=== 原文节选 ===
【算法练习】leetcode算法题合集之二叉树篇

递归遍历基础篇

前序遍历,中序遍历,后序遍历是根据处理根节点的位置来命名的。

树的处理大多用到了递归,递归需要知道终止条件。

前序遍历(中左右)

144.二叉树的前序遍历

中左右,先处理根节点,再处理左子树,再处理右子树

class Solution {
    public List<Integer> preorderTraversal(TreeNode root) {
        List<Integer> res = new ArrayList<>();
        preOrder(res, root);
        return res;
    }

    private void preOrder(List<Integer> res, TreeNode root) {
        if(root==null){
            return;
        }
        res.add(root.val);
        preOrder(res, root.left);
        preOrder(res, root.right);
    }
}

非递归版实现前序遍历

使用栈,当前节点处理完,先塞入右节点(后处理),再塞入左节点。

class Solution {
    public List<Integer> preorderTraversal(TreeNode root) {
        Stack<TreeNode> stack = new Stack<>();
        List<Integer> res = new ArrayList<>();
        if (root == null) {
            return res;
        }
        //右左
        stack.add(root);
        while (!stack.isEmpty()) {
            TreeNode pop = stack.pop();
            res.add(pop.val);
            if (pop.right != null) {
                stack.push(pop.right);
            }
            if (pop.left != null) {
                stack.push(pop.left);
            }

        }
        return res;
    }
}

中序遍历(左中右)

94.二叉树的中序遍历

递归方式

class Solution {
    public List<Integer> inorderTraversal(TreeNode root) {
        List<Integer> res = new ArrayList<>();
        inOrder(res, root);
        return res;
    }

    private void inOrder(List<Integer> res, TreeNode root) {
        if (root == null) {
            return;
        }

        inOrder(res, root.left);
        res.add(root.val);
        inOrder(res, root.right);
    }
}

非递归,左中右,先找到最左节点,处理当前节点,处理右节点。把最左边的节点都压入栈中。

class Solution {
    public List<Integer> inorderTraversal(TreeNode root) {
        List<Integer> res = new ArrayList<>();
        if (root == null) {
            return res;
        }
        Stack<TreeNode> stack = new Stack<>();
        TreeNode cur = root;
        while (cur != null || !stack.isEmpty()) {
            if (cur != null) {
                stack.push(cur);
                cur = cur.left;
            } else {
                TreeNode pop = stack.pop();
                res.add(pop.val);
                cur = pop.right;
            }
        }
        return res;
    }

后序遍历(左右中)

=== 数据摘录 ===
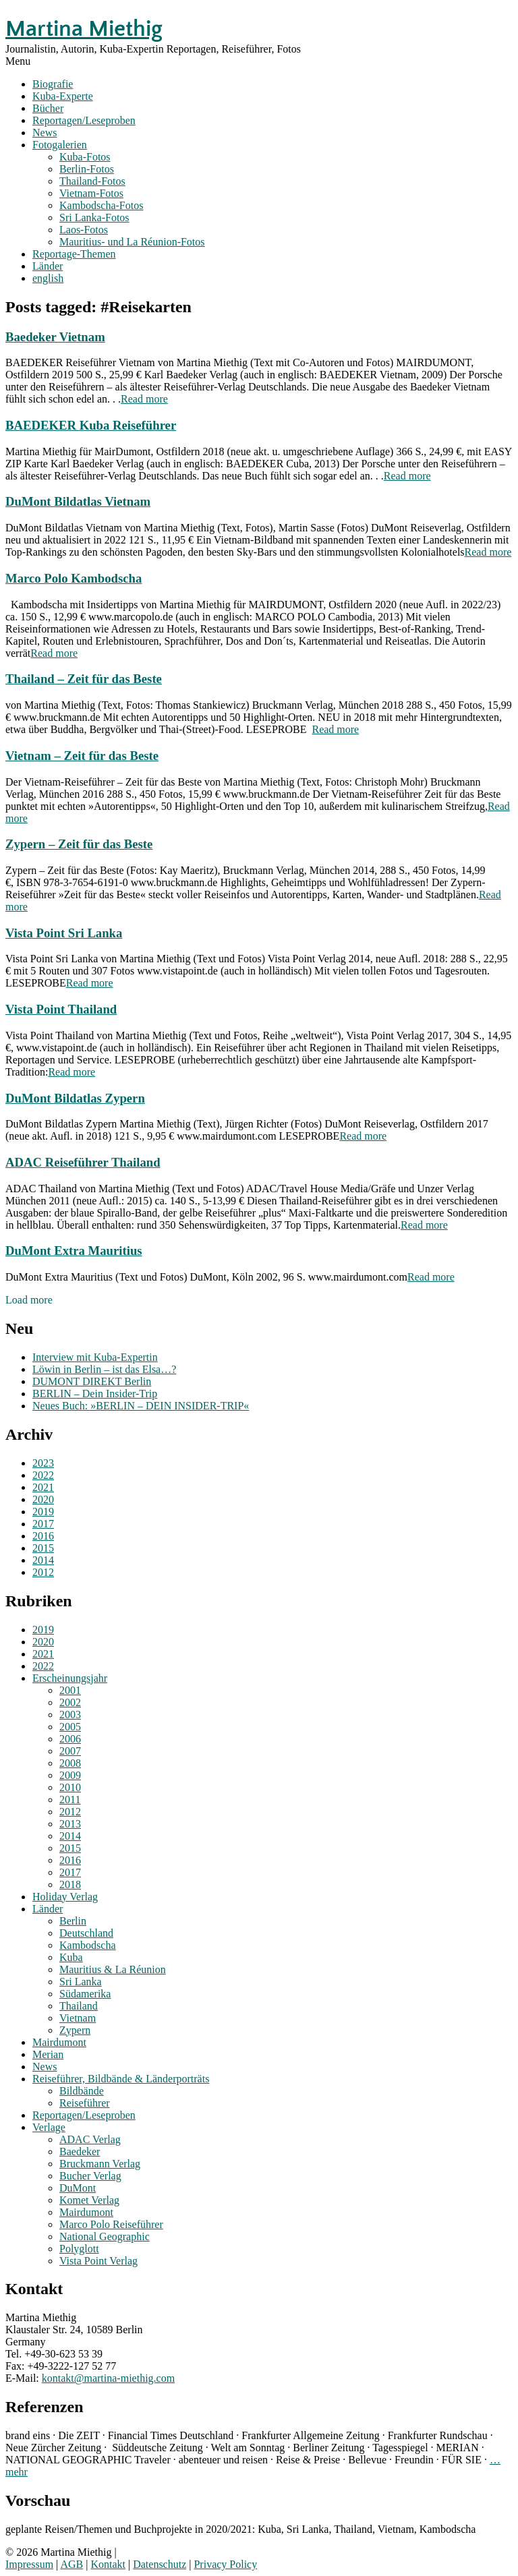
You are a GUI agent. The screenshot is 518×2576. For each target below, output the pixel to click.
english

=== 你的任务 ===
请根据二叉树遍历一文回答下列问题。
(a) 前序遍历、中序遍历和后序遍历是根据什么来命名的?
(b) 用栈实现非递归前序遍历时,当前节点处理完后先塞入哪个节点?
(c) 非递归中序遍历要先找到哪个节点?

=== 回答 ===
(a) 根据处理根节点的位置来命名。
(b) 先塞入右节点,再塞入左节点。
(c) 先找到最左节点。